Color guard member Annie Ochoa from Pacific Crest Drum and Bugle Corps tells about her first stop on the road, and the crazy weather that helped bring the young section together. This article is the fourth installment in our 2010 drum corps diary written by various members of Pacific Crest.
Three days after leaving our home state, and it hasn’t hit me that we’re on tour just yet. When I left the house with my luggage in hand, I felt like a little kid going to Disneyland for the first time. That excitement carried over into a great rehearsal and an even better show at our first site in Mesa, Ariz.
What a way to welcome the rookies to the drum corps world than to stop in Arizona. The color guard this year is relatively young; the majority of the members are going through this for the first time. We had only eight returning members out of 31 total.

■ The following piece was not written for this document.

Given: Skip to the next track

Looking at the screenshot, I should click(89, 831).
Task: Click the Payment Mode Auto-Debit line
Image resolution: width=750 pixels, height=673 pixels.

Southern California weather had spoiled us with the wonderful sunshine and below seventy degree weather as soon as the sun goes down. The rest of the country isn’t as forgiving, however. With a 20-minute walk to and from the equipment truck, and the sun beating down on our yet-to-be-sunscreened skin, our morning spirits were already slightly dampened.
The rule for the day was not to talk about the weather because we were in Arizona and acknowledging the overwhelming heat would prove detrimental to our rehearsal etiquette. Thankfully, the only thing that reminded me that I wasn’t in California was that there were no mountains, but cacti grew all around our housing site. Thinking it was going to be a few degrees above extreme discomfort, most of the guard was mentally prepared for what was to come. I’m not saying that parts during the day weren’t difficult, but I think we were better prepared for the circumstances entering the state.
Once the new rule was invoked, though, that projected misery didn’t come up as much. You could see it in the energy in our bodies though. The sun was draining us quick. Despite all that, and something that I don’t think anyone in the guard noticed, was that we were all constantly pushing each other. At the end of ensemble, we did a production run to keep our bodies in good shape. With each number, more and more voices were being heard to go full out for just a little bit longer. In the heat, through the wind, we were all there for each other. The best part of all that is that our show hours later were very reflective of that.
Between rehearsal and warm-up, we all went through our show preparation routine. The sock buns were tight, and hair was sprayed and gelled to the maximum with what seems like 20 bobby pins holding it in place. At the show site, the sun started to go down, but the heat didn’t let up. The same motivation to keep going through the hottest part of the day fueled the excitement and fun that we had during warm-up. Something so simple as a good song, such as “California Gurls” by Katy Perry, being played on the radio during stretches gave us what we needed to have one of the best warm-ups we’ve had this far into the season.
I think somewhere in the concern of the scores and the need to be a better guard, we forget that we’re here for fun. We weren’t forced to be here; we pay to be. I have voluntarily given two summers of my life for this and am currently giving my all into my last summer of corps. Tonight we had a fun warm-up, but of course it wasn’t over yet.
Rain Delay and a Spark of Fire
A few minutes before heading to the gate, lightning that was happening in the distance brought over some rain and thunder. Sure enough, a storm came in and delayed the show. An hour and fifteen minutes after projected performance time, we took the field. Because of the rain, the show turned into an exhibition, so corps members didn’t have shakos and were in halves while the guard changed back into our warm-up outfits.
Nothing was different, even if we didn’t have a field judge and weren’t being scored. We treated the show like any other and actually had a little more fun than usual. Walking off the field we felt a different positive energy. It was a good kind of different, perhaps something we have been looking for all this time. For me personally it was the kind of feeling that I think will change the guard. One day in Arizona, and we go through some pretty hot weather, deal with a little bit of wind, have a great warm-up, encounter rain minutes before the show and have an amazing exhibition performance. Nothing says welcome to drum corps better than that. Here’s to that fire that was sparked today and the hope that it stays for our long week in Texas.
About the Author
Annie Ochoa is in her 4th year at Loyola Marymount University. She is majoring in English and minoring in Sociology. She is in her third and final season with Pacific Crest Drum and Bugle Corps; she is aging out. This season she is also one of two captains.